Goal of the exercise: Retype, exactly as they appear below, the lines between the line holding "You are a GUI" and the line holding "Click the Name column header", both ends included.

Material supplied:
··········
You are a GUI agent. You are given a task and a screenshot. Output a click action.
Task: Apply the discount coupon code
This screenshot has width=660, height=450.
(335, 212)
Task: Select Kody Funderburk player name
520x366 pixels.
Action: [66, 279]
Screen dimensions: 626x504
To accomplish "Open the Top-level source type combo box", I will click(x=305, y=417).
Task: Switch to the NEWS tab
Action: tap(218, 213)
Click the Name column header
··········
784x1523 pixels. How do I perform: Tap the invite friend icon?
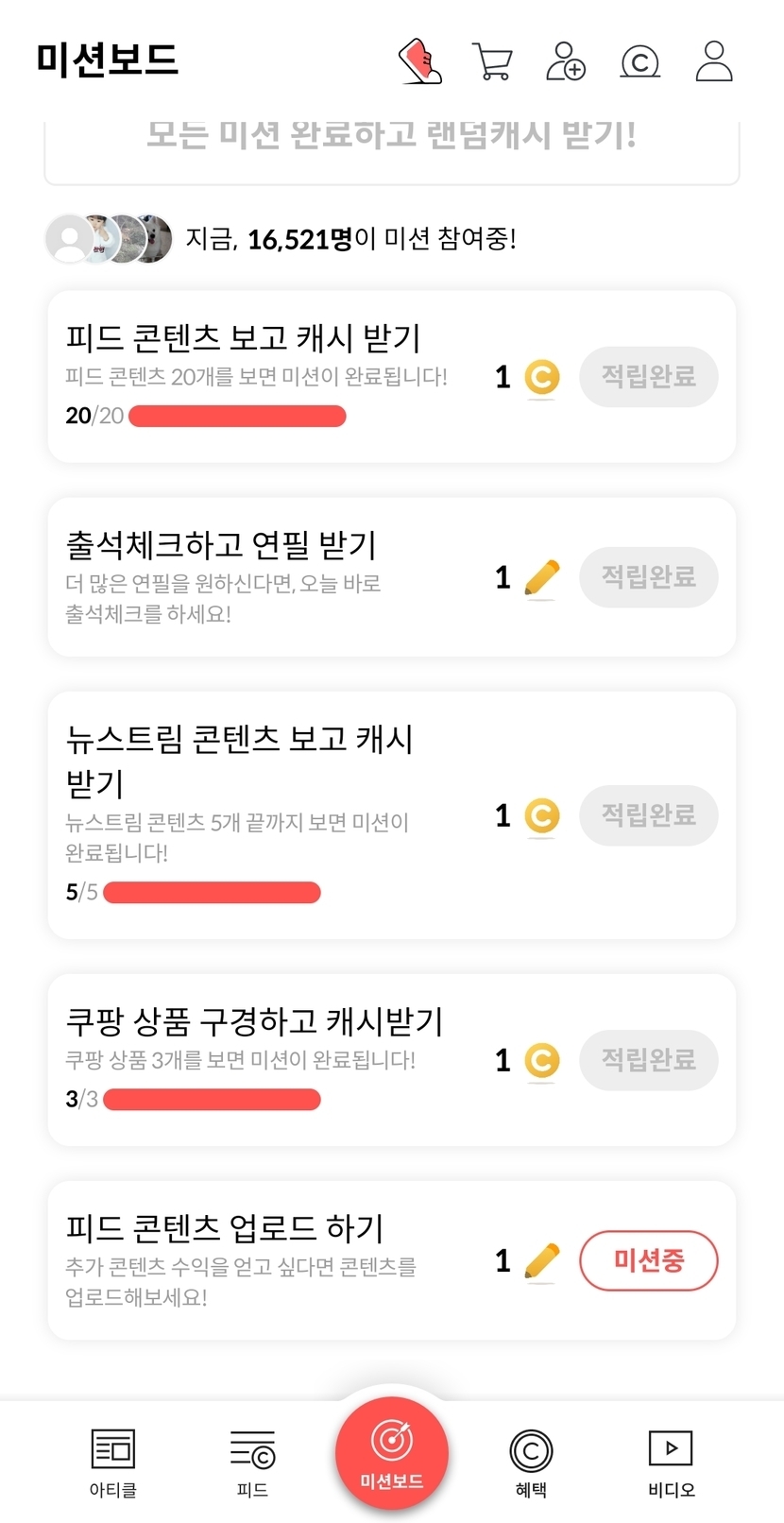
··········
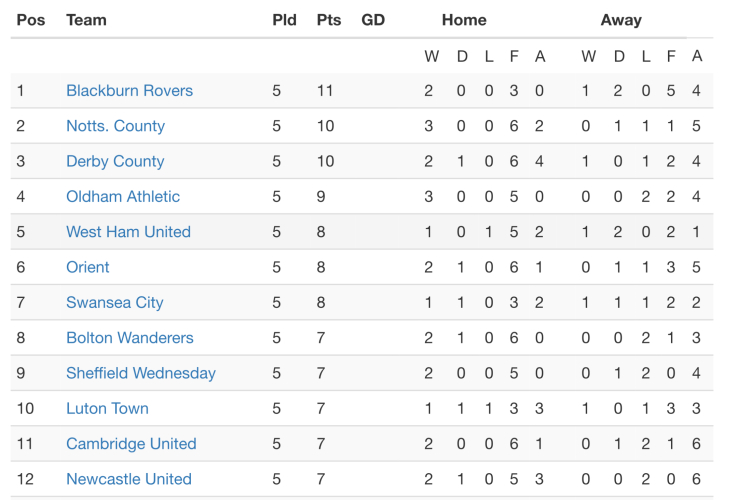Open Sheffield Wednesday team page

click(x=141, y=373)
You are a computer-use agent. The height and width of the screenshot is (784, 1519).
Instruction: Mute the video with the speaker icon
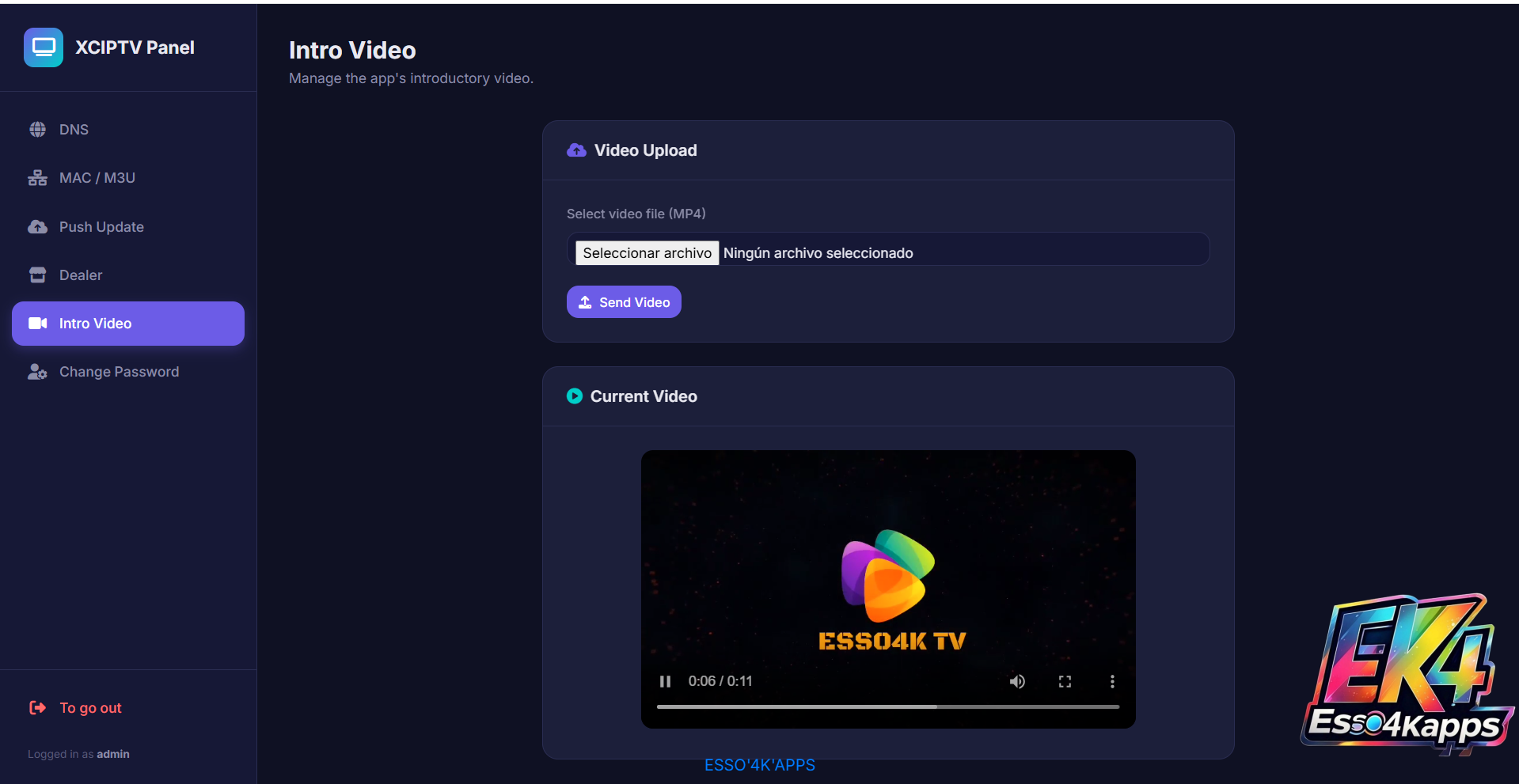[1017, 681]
··········
Answer section:
You are a GUI agent. You are given a task and a screenshot. Output a click action.
Task: Apply the discount coupon code
This screenshot has width=660, height=450.
(335, 212)
Task: Select Kody Funderburk player name
520x366 pixels.
Action: [66, 279]
Screen dimensions: 626x504
To accomplish "Open the Top-level source type combo box", I will click(x=305, y=417).
Task: Switch to the NEWS tab
Action: tap(218, 213)
Click the Name column header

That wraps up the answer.